Jerry Yoshitomi, director of the Japanese-American Community Center, Stanford-educated and married to an Irish-Catholic American, is pondering the cultural fate of his two children, his future grandchildren--the entire Japanese-American community.
He recalls his family's 1988 New Year's Day in Los Angeles: "We woke up in the morning and went to Mass at St. Brigid's, which has a black gospel choir. Fantastic. So we had the Catholic black gospel experience. Before or after, we had coffee and doughnuts somewhere, the typical American thing.
"Then we came (to the center) for the Japanese \o7 Oshogatsu \f7 New Year's program and saw Buddhist archers shoot arrows to ward off evil spirits for the year. Then we ate traditional Japanese rice cakes as part of the New Year's service and saw some entertainment done by a young Japanese-American storyteller. . . .
"On the way home, we stopped in Chinatown for a lunch at King Taco. We didn't plan all this, we didn't think about the cultural context of all this until later, or the need for Alka-Seltzer at the end of the day."

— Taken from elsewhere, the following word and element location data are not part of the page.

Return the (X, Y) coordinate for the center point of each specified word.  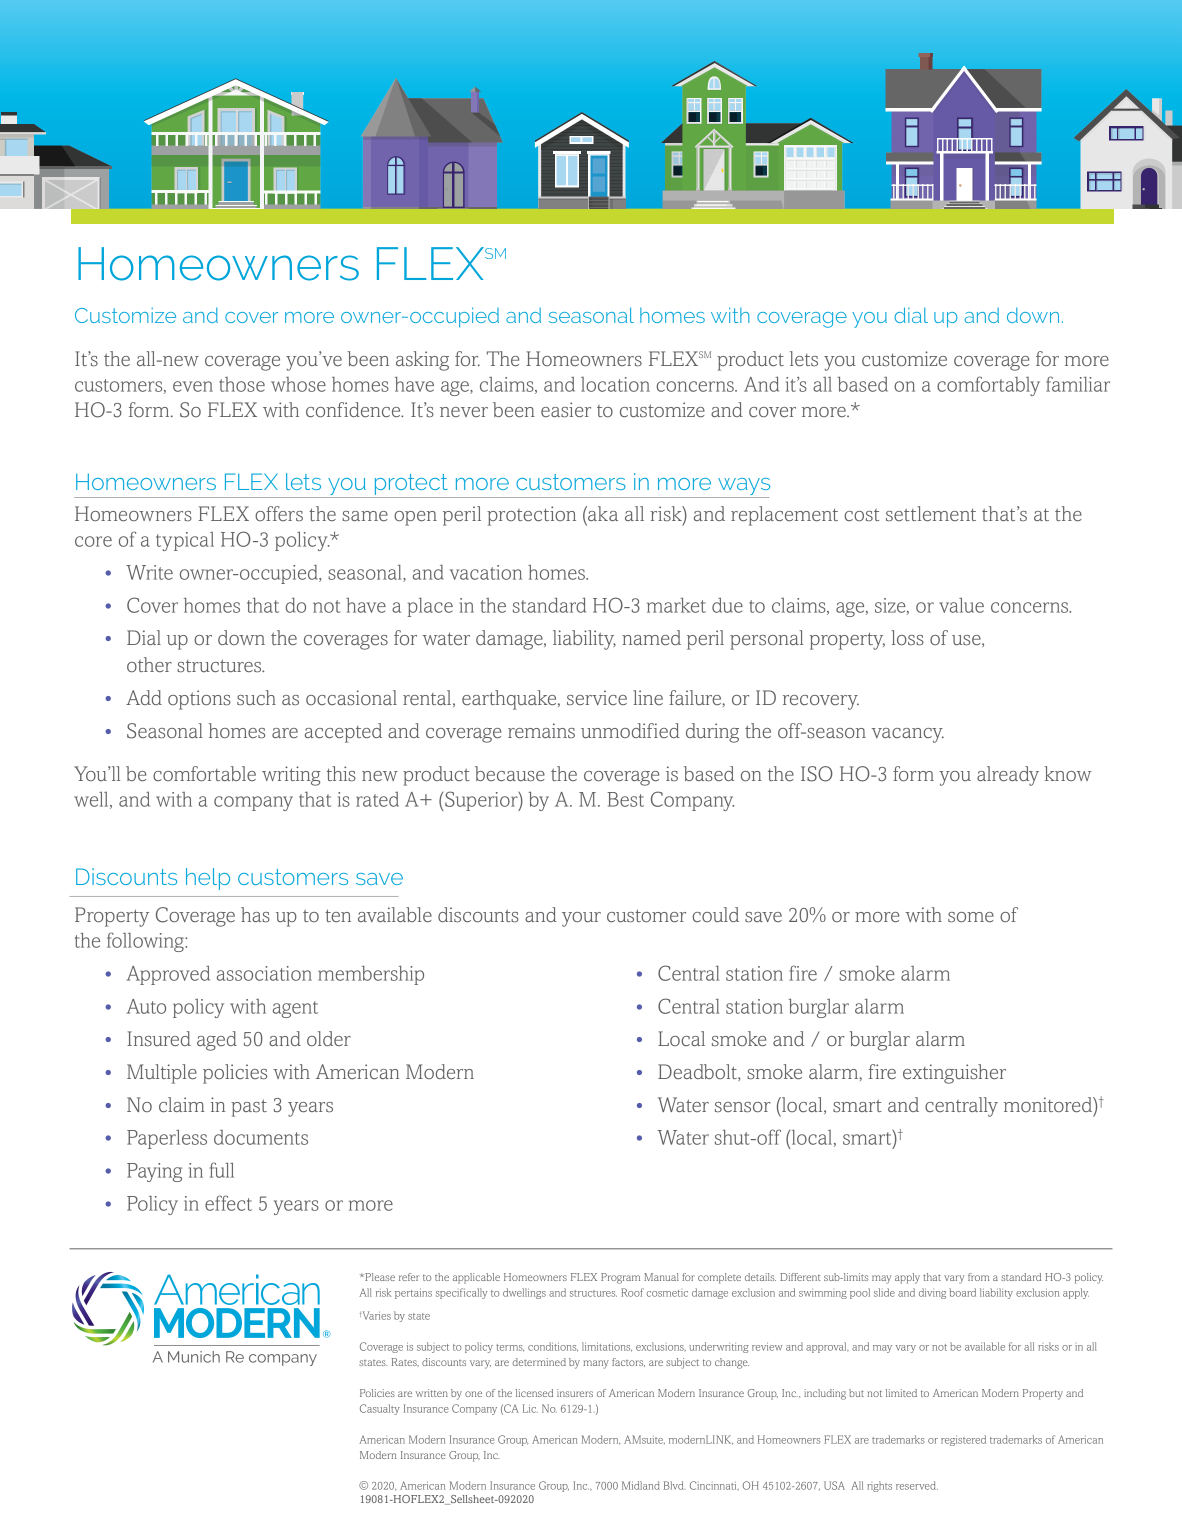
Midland (641, 1485)
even (193, 386)
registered (963, 1440)
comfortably (988, 386)
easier (566, 409)
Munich (194, 1357)
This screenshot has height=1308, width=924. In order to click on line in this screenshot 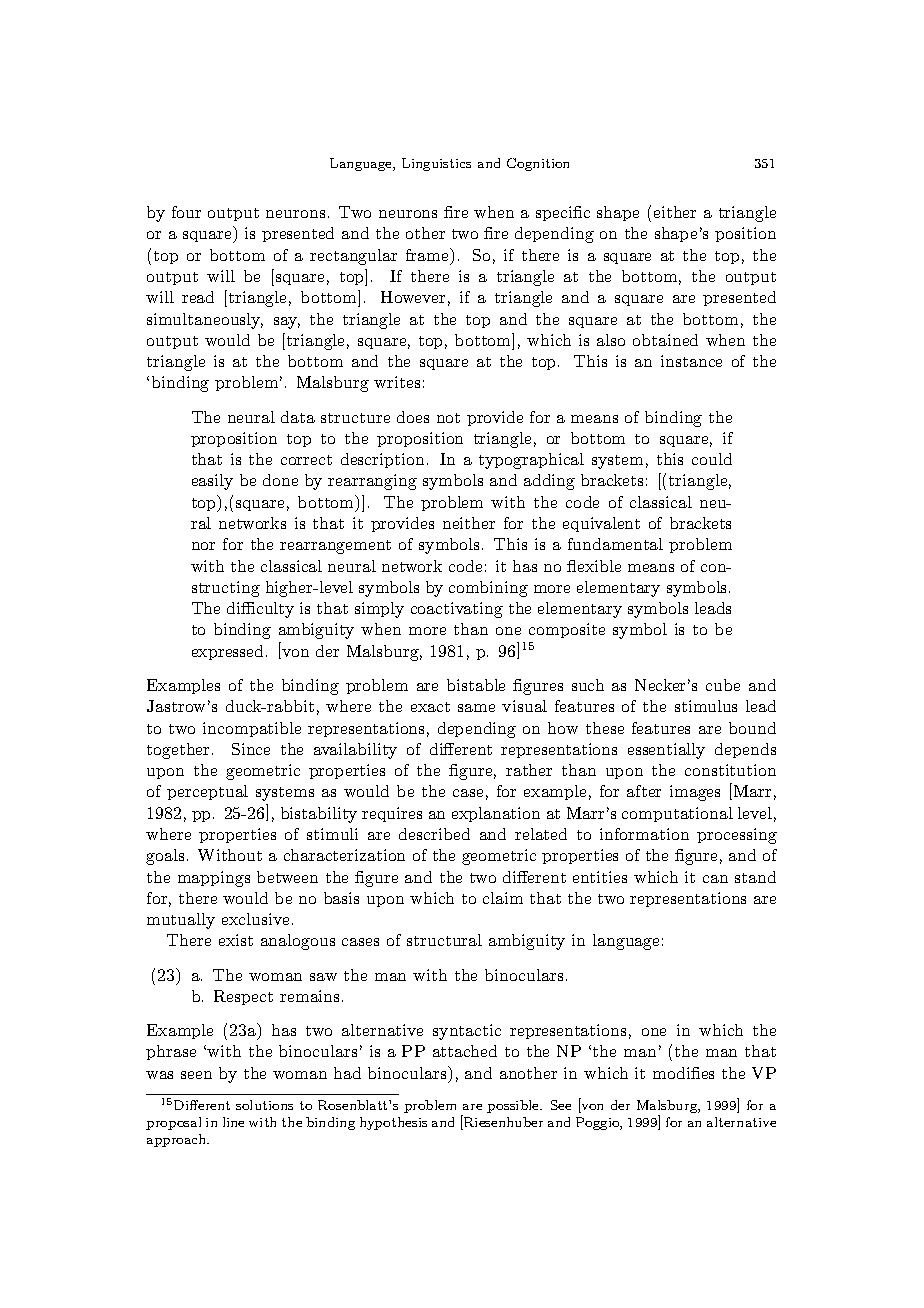, I will do `click(233, 1122)`.
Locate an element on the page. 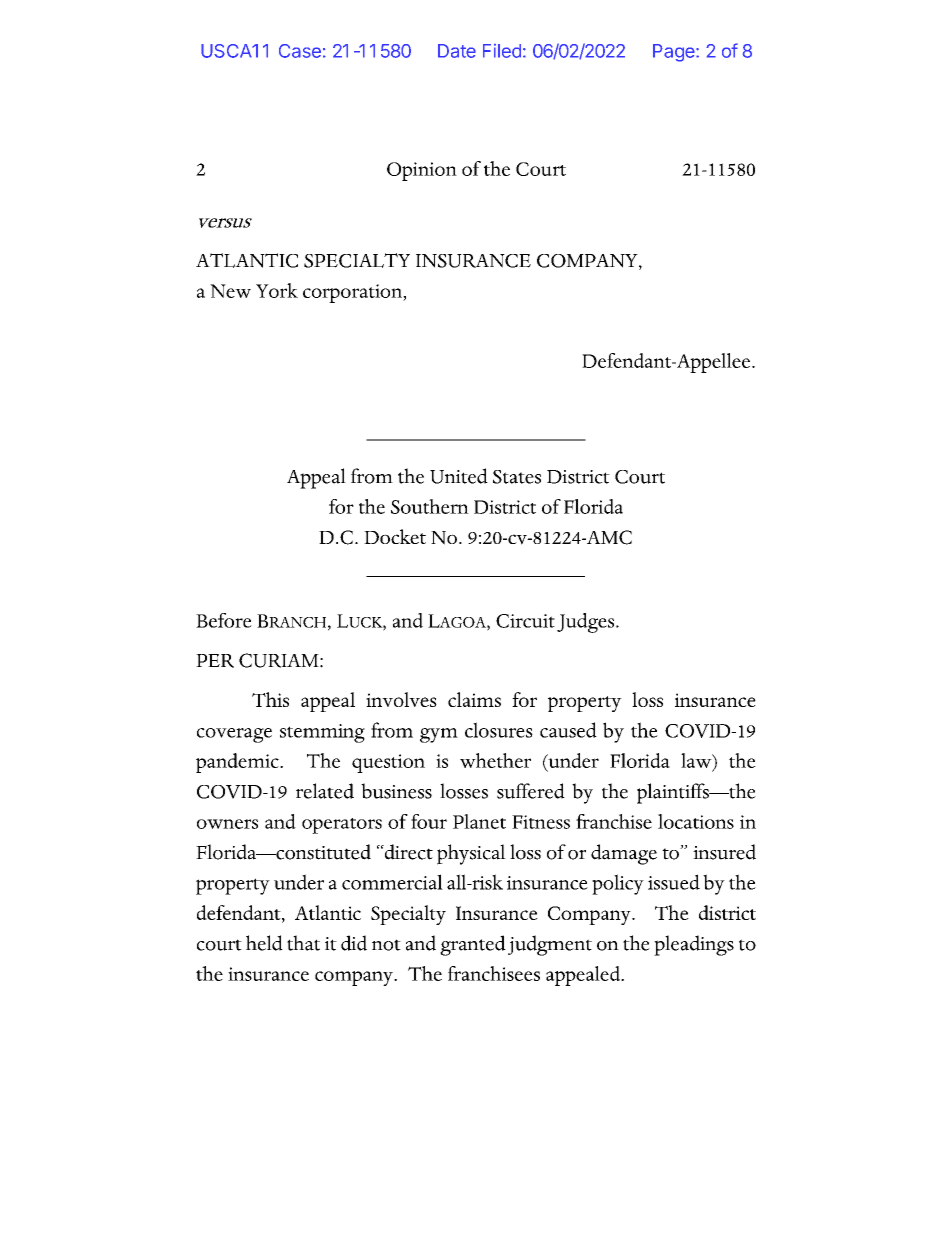 The image size is (952, 1233). claims is located at coordinates (474, 699).
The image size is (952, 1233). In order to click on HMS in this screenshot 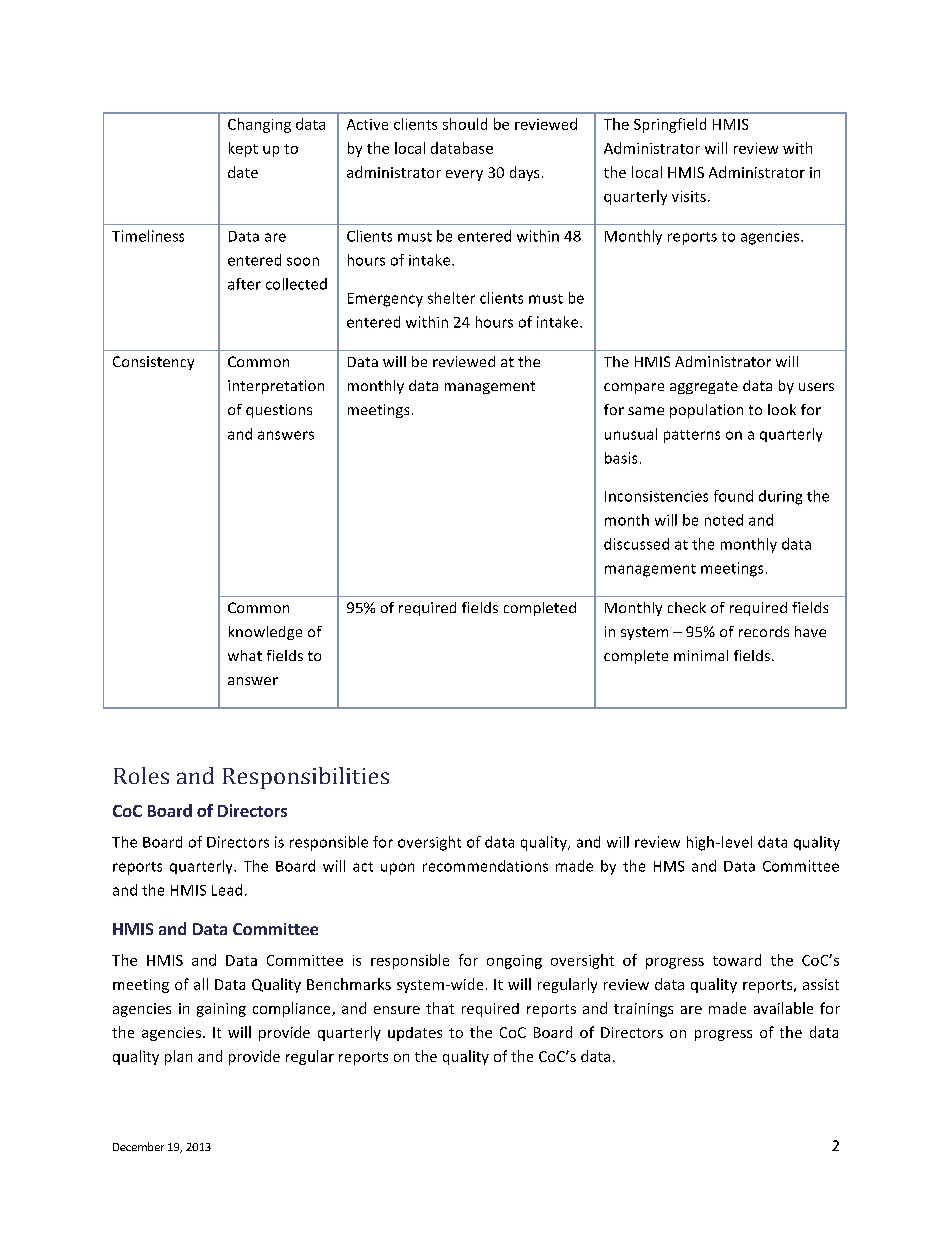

This experience, he says, reflects the healthy cultural diversity of Los Angeles and augurs well for Japanese-Americans maintaining a distinct identity if they choose.
But how are they to make this choice when so many Japanese-Americans, particularly the third and fourth generations, know so little of their history and their heritage?
A 60% rate of intermarriage and the rapid pace of social integration has fueled much soul-searching among Japanese-Americans. Is ethnic suicide, as some term it, the price of assimilation?
The trigger for this collective appraisal has been the often divisive, politically galvanizing issue of redress, reparations to the Japanese-Americans thrown into relocation camps during the war and deprived of property and dignity. President Reagan signed redress legislation this year, authorizing $20,000 in reparations to each of the 60,000 surviving former internees.
"I don't think we are committing ethnic suicide, but there is evidence in both directions," says Grant Ujifusa, co-author of "The Almanac of American Politics" and the legislative expert credited with devising the political strategy for the Japanese American Citizens League that led to the President's signing redress legislation.
"Having successfully lobbied redress, I would hope that it reinvigorates the community, stimulates a sense of pride and achievement in being Japanese and in the power of concerted political action," he says.